Nearly 200 banks around the country are at risk of suffering the same fate as Silicon Valley Bank, according to a new study.
A recent report from the banking research firm Fitch Ratings found that nearly 200 banks are vulnerable to the same liquidity issues that led to the collapse of SVB. The study found that these banks have similar levels of dependence on short-term funding, making them particularly vulnerable in a liquidity crisis.
The study identified the most vulnerable banks as those with high concentrations of deposits, low levels of liquid assets, and a reliance on short-term funding sources. These banks are particularly vulnerable to liquidity disruptions, which could lead to their failure in the event of a market downturn or economic crisis.
The report found that the most vulnerable banks are concentrated in the Midwest and Southeast. These regions are home to many small- and medium-sized banks, which are more vulnerable to liquidity issues due to their smaller size and lack of access to capital markets.
The Fitch report noted that the potential for widespread banking failures is “concerning,” but cautioned that the situation is not likely to reach the levels of the 2008 financial crisis. However, it said that the potential for a “significant number of banks” to fail is real and that regulators should be prepared to take action.
The report also noted that the banking sector has become increasingly reliant on short-term funding sources, which can be quickly withdrawn in the event of a liquidity crisis. This could lead to a rapid decline in the sector's ability to provide credit and liquidity to businesses, which could have a damaging effect on the economy.
The Fitch report comes as banks around the country have been struggling with the impact of the pandemic on their balance sheets. Banks have seen an increase in loan defaults, while deposit outflows have left many banks with limited liquidity.

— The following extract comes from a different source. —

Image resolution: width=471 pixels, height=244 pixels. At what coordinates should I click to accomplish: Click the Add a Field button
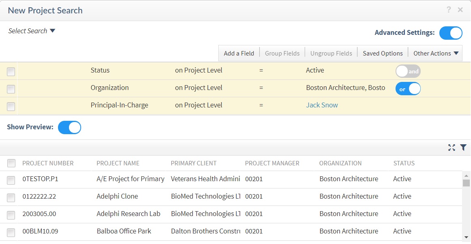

The report urged banks to take steps to bolster their liquidity and reduce their reliance on short-term funding sources. It also urged regulators to consider implementing more stringent rules for banks that are heavily reliant on these sources.
The findings of the Fitch report underscore the need for regulators to remain vigilant in monitoring the banking sector. With nearly 200 banks at risk of suffering the same fate as Silicon Valley Bank, it is clear that regulators must act quickly to protect the financial system from a potential crisis.